Prof Yunus calls for mobilising "intellectual, financial, youth power" for a new civilisation
Speaking at a LDC high-level meeting with UN Secretary General Antonio Guterres on the sidelines of the COP29, Prof Yunus said they have created an economic framework based on consume, consume and consume, and it only generates waste, waste and waste. “We need to create a world of zero waste.”
Leaders of five major climate-vulnerable least developed countries—Nepal, Malawi, Gambia, Liberia, and Bangladesh—joined the close-door meeting.
The Chief Adviser said the climate conference should not be held every year. "We know what the world needs, and we should make a long-term plan for that. It should be country by country. And we have to make a plan for long-term mitigation," Prof Yunus said.
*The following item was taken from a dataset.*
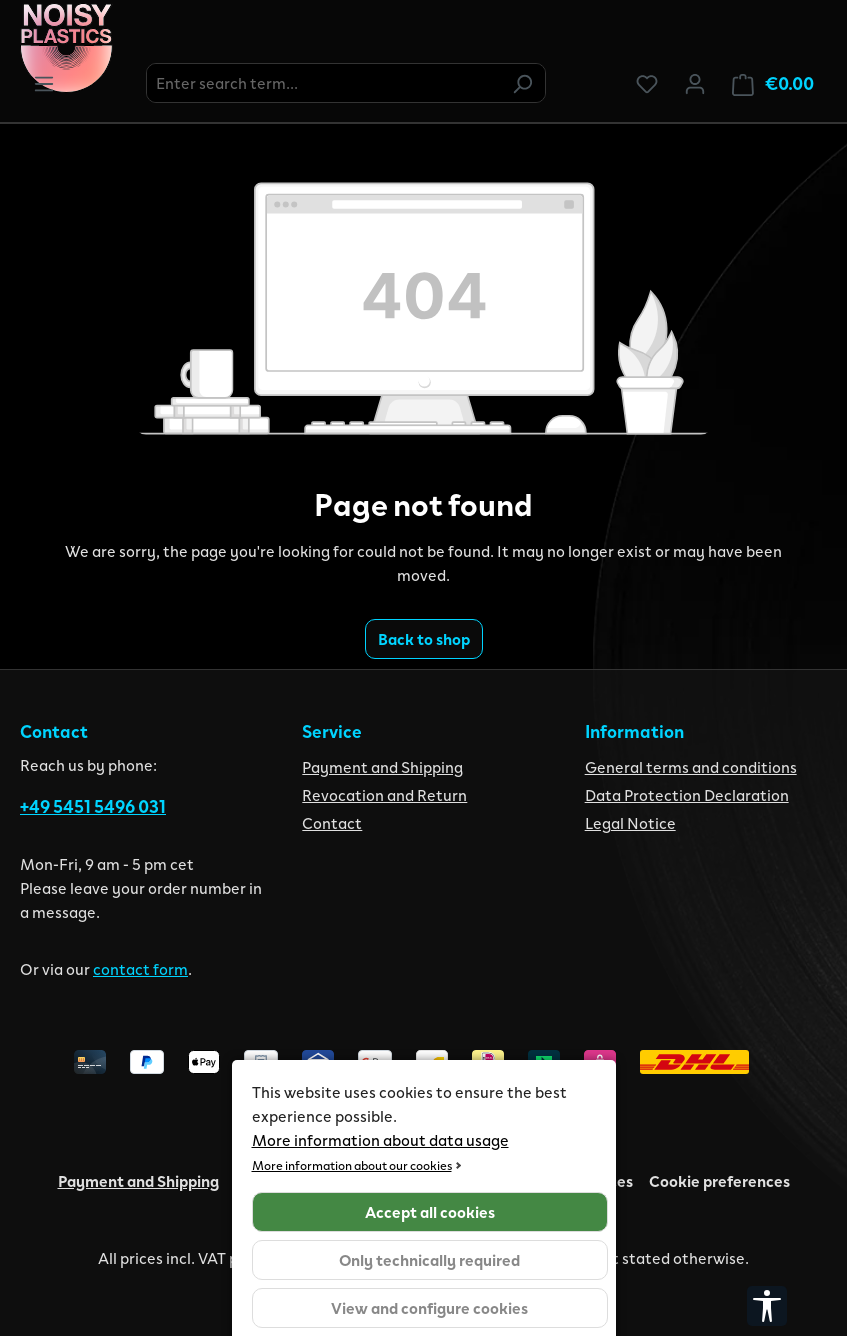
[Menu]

"We don’t need to meet here every year. Meeting every year to negotiate is time-consuming, wasteful, and humiliating,” he said.
The Chief Adviser also called for a new approach to climate negotiations, as the current approach has largely failed to meet the needs of much of the world.
UN Secretary General Antonio Guterres said the LDCs faced the greatest injustice as far as climate change is concerned.
"We want to tell you that we care about you," Guterres said, adding that the LDCs need to do hard negotiations and "serious mechanism” to secure a bigger fund for climate adaptation and mitigation.
A Farmer Can be an Entrepreneur with Access to Credit
Earlier on Tuesday evening, Prof Yunus said the countries should redesign the banking system by following the Grameen Bank model to make credit accessible to farmers, a considerable number of whom are women.
“Every country should have a social business banking law,” he said, while appreciating that currently at least 110 universities across the globe are teaching social business as a course.
Prof Yunus said credit is a human right as it relates to the livelihood of people.
“You cannot establish the right of livelihood without ensuring the right to credit,” said the Chief Adviser while speaking to a side event at the COP29 in Azerbaijan capital Baku.
Bangladesh and the Netherlands jointly hosted the event titled A Global Conversation: Access to Finance for Small Scale Farmers at the Bangladesh Pavilion of the conference.
Additional Foreign Secretary Riaz Hamidullah moderated the event, which was also attended by Dutch Prince Jaime Bernardo of Bourbon-Parma, also the climate envoy of the Netherlands.
The Dutch prince highlighted how credit, insurance, investment, research, and finance increased agricultural output while insisting that millions of farmers across the globe now needed this support.
Speaking at the event, Yvonne Pinto, the Director General of the International Rice Research Institute, said that rice production grew globally ever since credit was made accessible to farmers.
Jorim Schraven, a director of the Dutch entrepreneurial development bank FMO, hailed Prof Yunus for the moral support he extended on debt rights, adding it was related to people’s rights to know.
Farhana Haque Rahman, Senior Vice President of Inter Press Service and Executive Director IPS Noram, said that currently, 550 million small household farmers feed two billion people around the world.
Dr Yunus said a farmer can be an entrepreneur if he or she is given access to credit.
“Every business needs money and investment,” he said, adding that a farmer not only grows crops but also sells them to market.
If he was given access to credit, he could buy crops from other farmers and sell them to improve his life, said Professor Yunus, who is hailed globally as a microcredit pioneer.